In any event, I guess it wouldn't bother me quite so much if the contagion remained quarantined in the movies. I see the war on the older woman in real life and you know where I see the missles coming from the most? Women. Women who say they don't like women. Women who turn their beautiful faces into expressionless masks because there is so much pressure to worship youth. Older women who engage in persistent self-loathing and repeat disparaging myths about themselves such as "men grow old gracefully and women just grow old". Young women who say they don't care if they turn their skin to leather in a tanning booth because "nobody will want me when I'm older anyway." Never mind the cancer.

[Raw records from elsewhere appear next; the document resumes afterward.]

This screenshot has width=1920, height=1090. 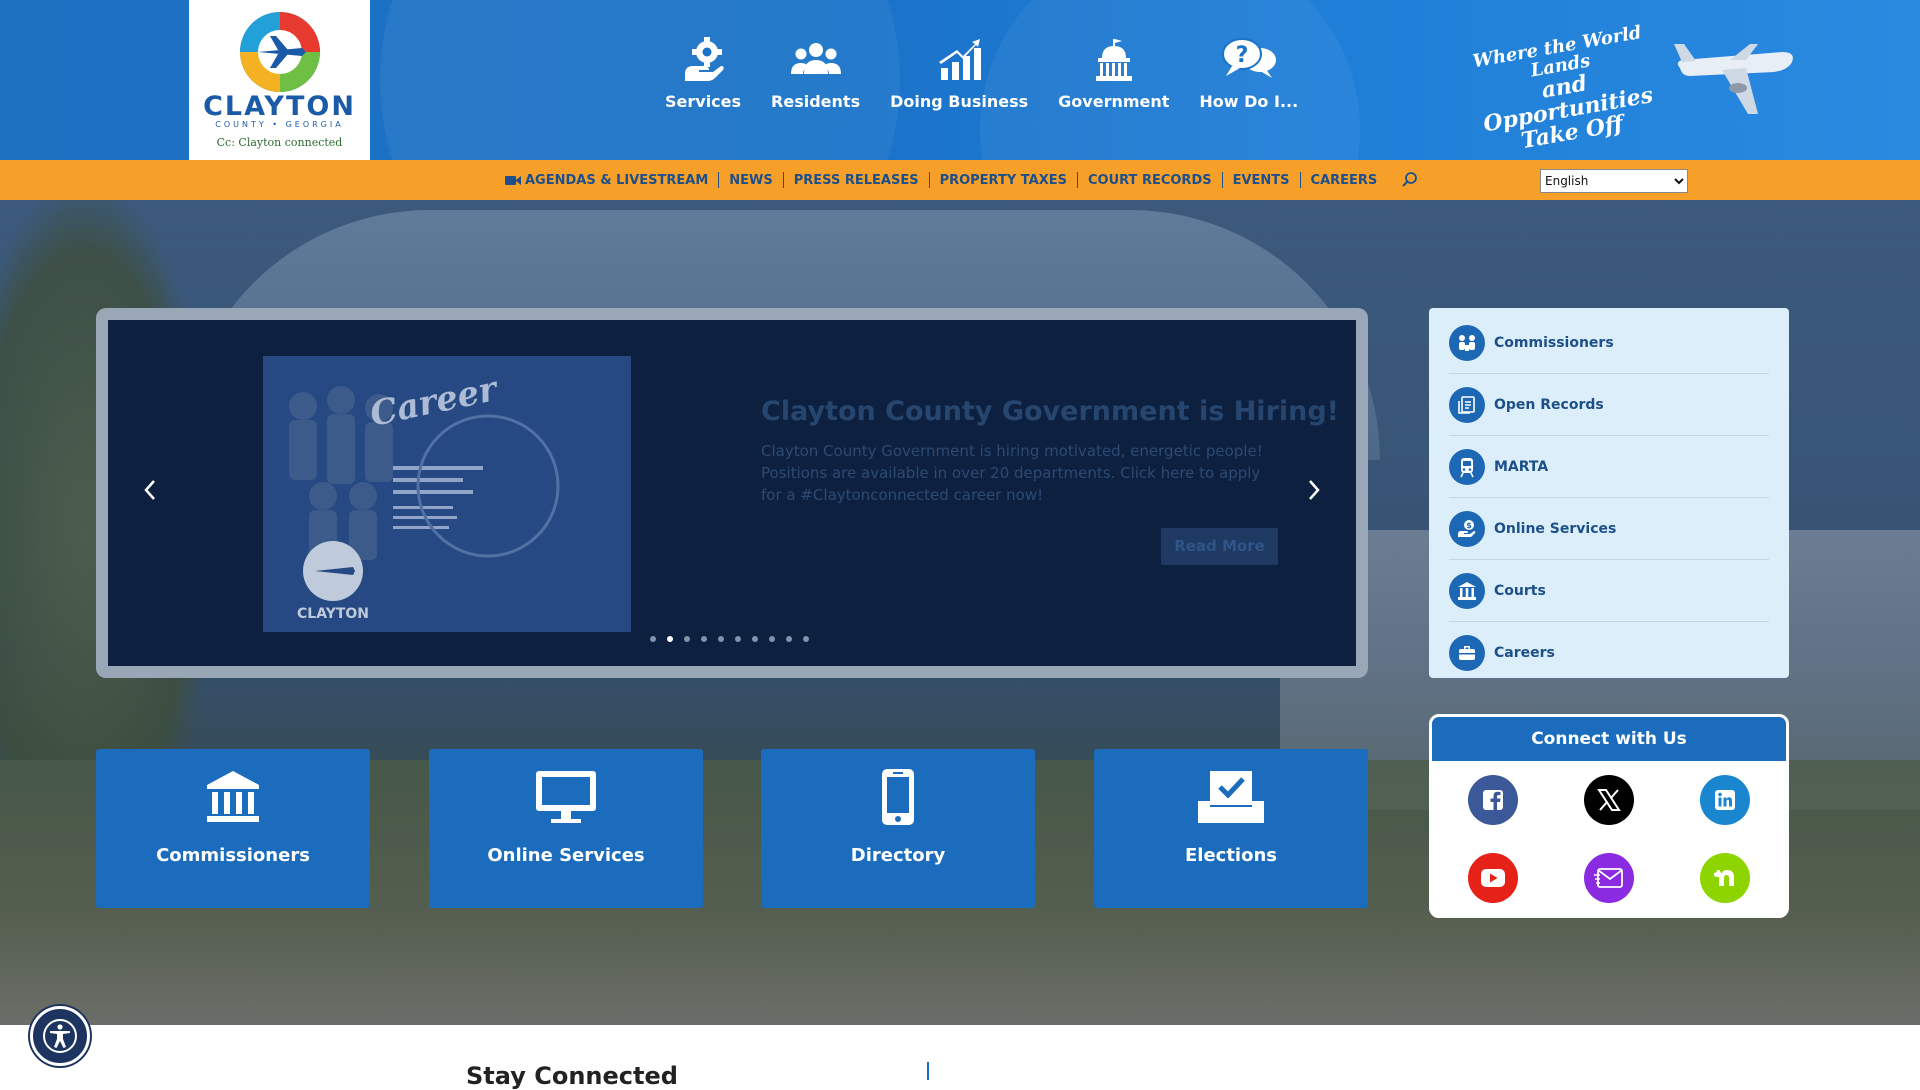 I want to click on quick-link-label: Courts, so click(x=1520, y=590).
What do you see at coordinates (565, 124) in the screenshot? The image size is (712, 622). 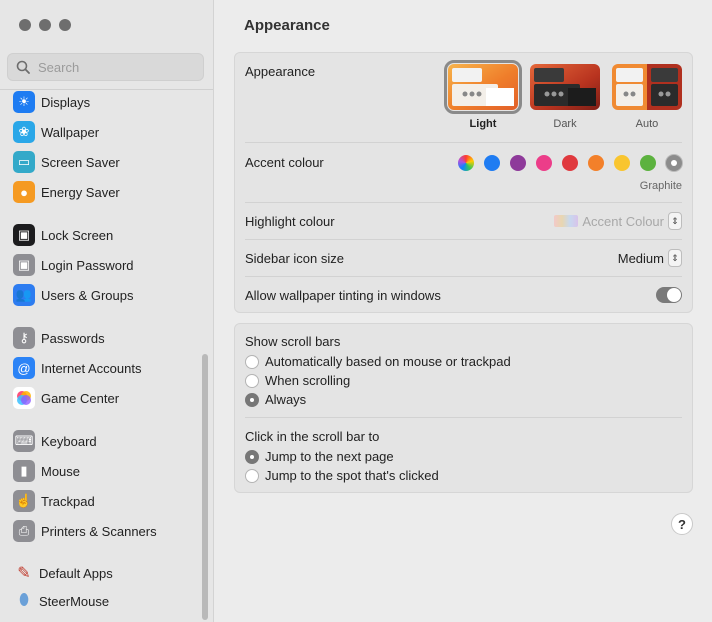 I see `appearance-dark-label: Dark` at bounding box center [565, 124].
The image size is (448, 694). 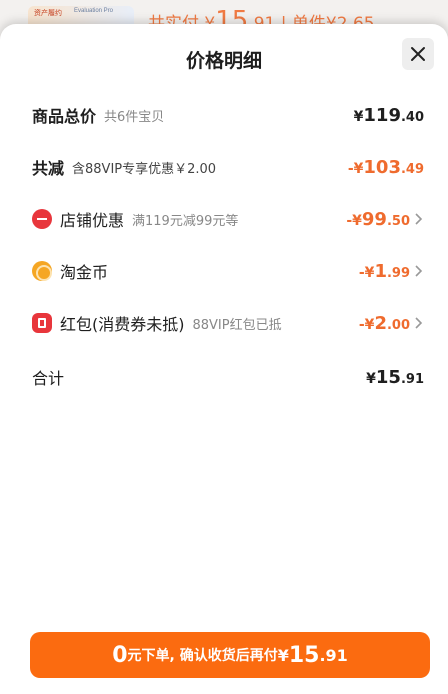 What do you see at coordinates (120, 655) in the screenshot?
I see `cta-zero: 0` at bounding box center [120, 655].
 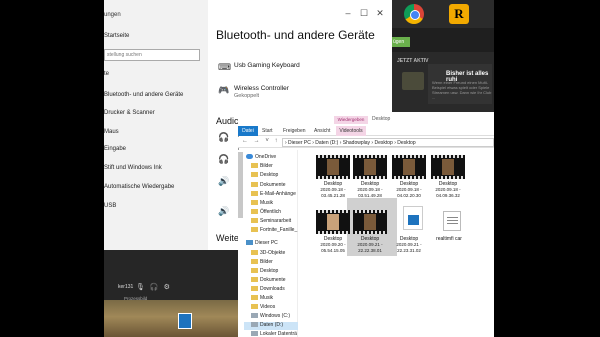 I want to click on file-name: realtimfi car, so click(x=449, y=239).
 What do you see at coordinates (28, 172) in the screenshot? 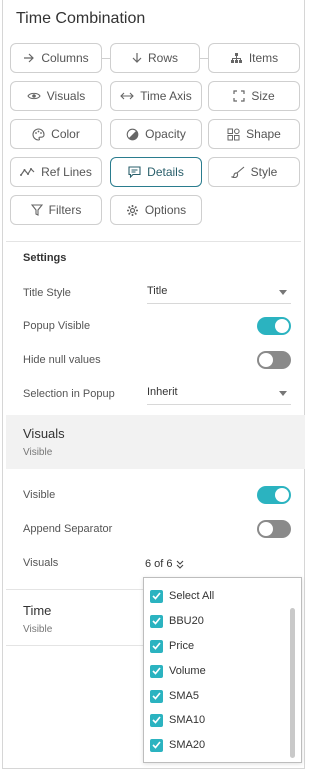
I see `line-chart-icon` at bounding box center [28, 172].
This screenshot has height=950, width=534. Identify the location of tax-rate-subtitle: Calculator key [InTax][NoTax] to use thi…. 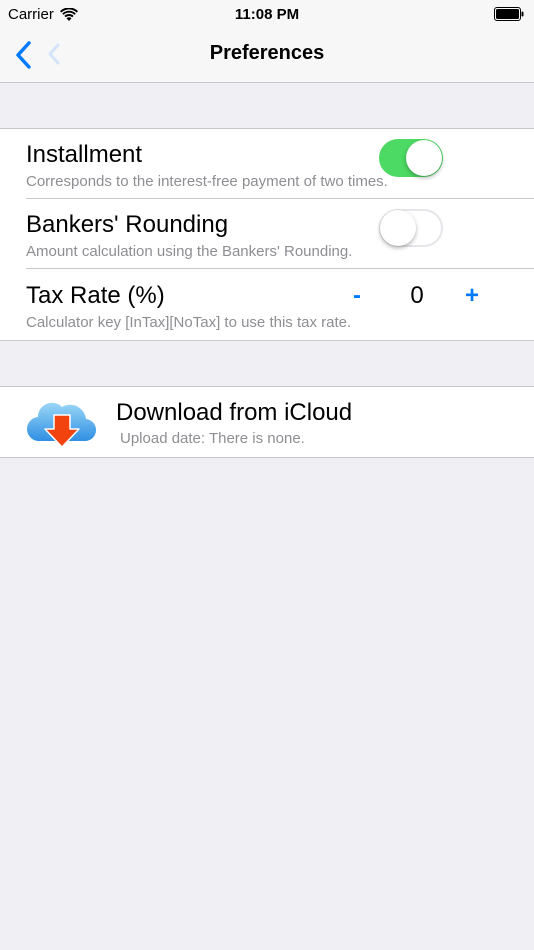
(189, 322).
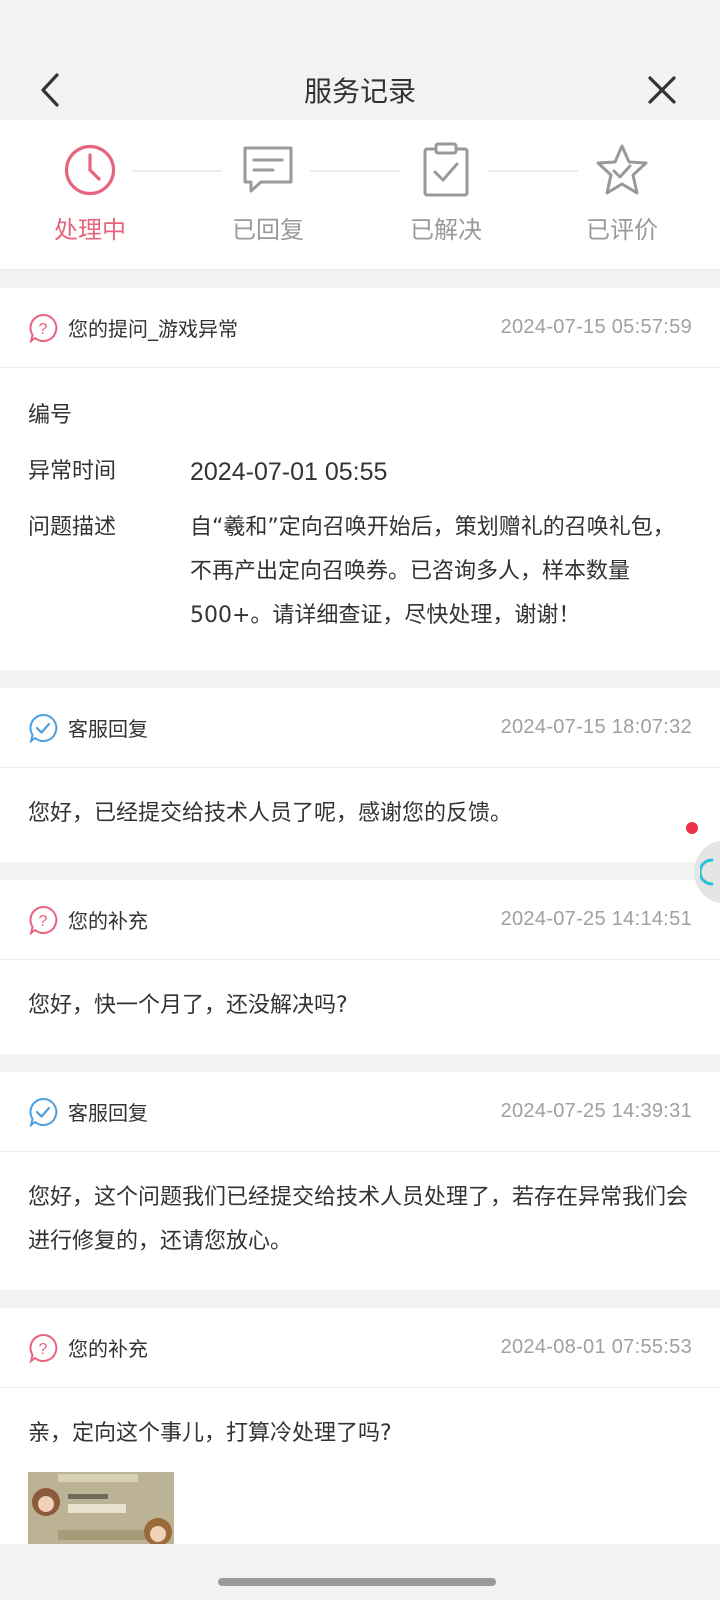 Image resolution: width=720 pixels, height=1600 pixels. What do you see at coordinates (441, 416) in the screenshot?
I see `detail-value` at bounding box center [441, 416].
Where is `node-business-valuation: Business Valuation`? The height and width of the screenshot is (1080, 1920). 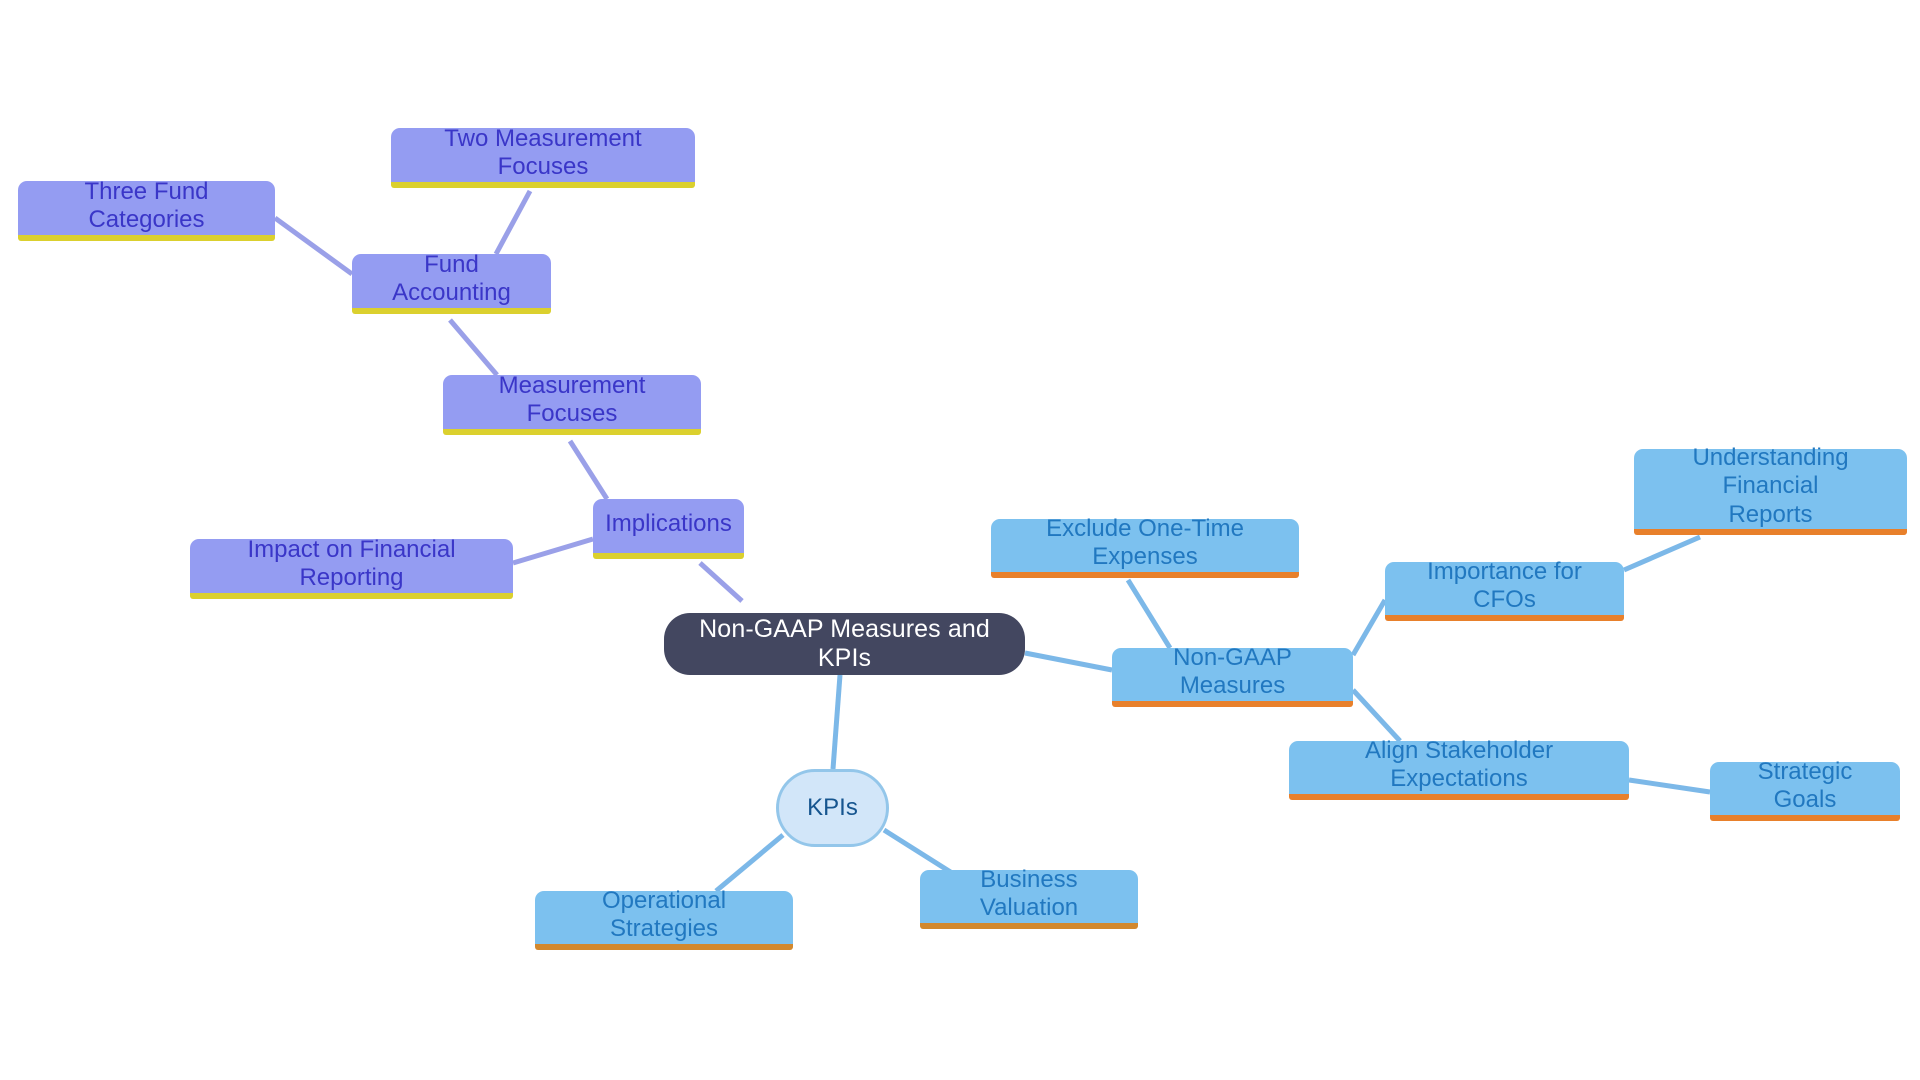
node-business-valuation: Business Valuation is located at coordinates (1029, 898).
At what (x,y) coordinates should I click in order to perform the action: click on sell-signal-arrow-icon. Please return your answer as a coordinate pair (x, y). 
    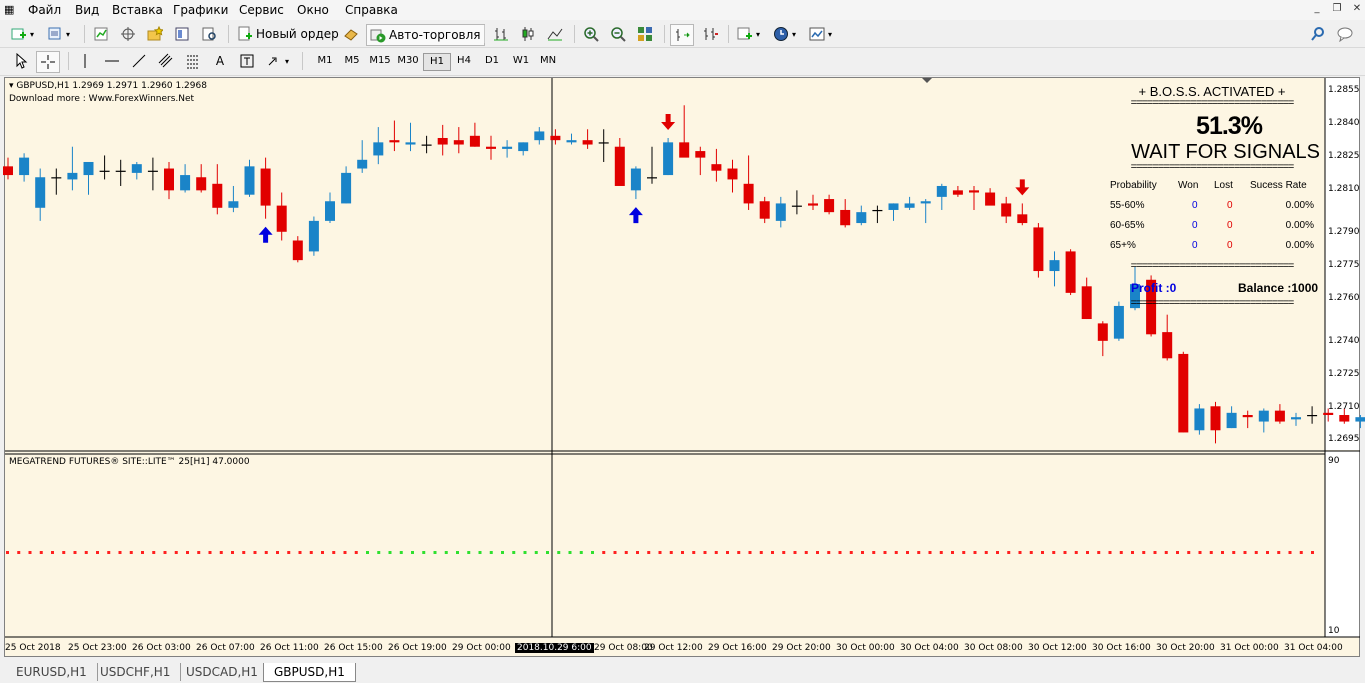
    Looking at the image, I should click on (668, 122).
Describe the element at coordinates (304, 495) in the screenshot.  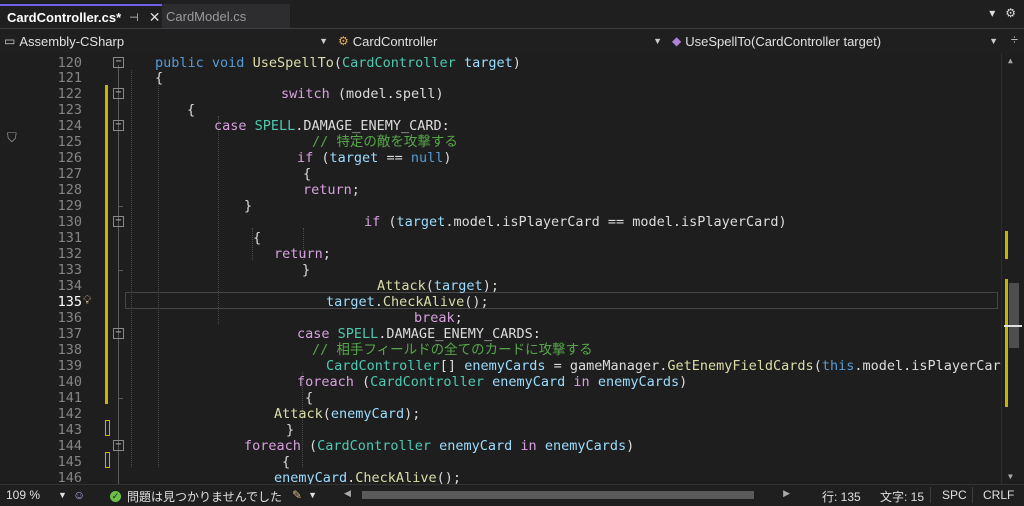
I see `code-cleanup-button: ✎ ▼` at that location.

It's as though women are telling themselves these things in order to buffer the inevitable blow from their bleak futures as hopeless, lonely Mrs. Robinsons. However, it appears to me that it is less like "being realistic" and more like a self-fulfilling prophecy.


The conclusion? In Hollywood, it's still a man's world.  Women are allowed to be strong as long as we are elevating male values of aggression or entertaining male fantasies for sex and nurturing. We can run around in tight leather jumpsuits with guns strapped to our luscious young bodies and we are allowed to be mothers and grandmothers. If we are older, we are allowed to display our power only if it is fueled by a deep jealousy of the younger woman that is replacing us and is eventually destroyed only to reveal the pathetic, weak person who is buried inside. What we are not allowed to be are older women with sex drives and feelings of self-actualization, real confidence and fulfillment.


"Mirror, mirror on the wall, who's more attractive, happier and healthier than ever? Who's feeling like she finally owns herself, finally knows herself, finally kind of likes herself? Who's finding beauty and delight in the complexity of the mind and doesn't really give a rat's ass about the complexion of the skin? Who wouldn't go back to being twenty again unless she were paid enough money to spend her life walking the planet and saving elephants?"


Me, at forty-five. Fuck you, Hollywood.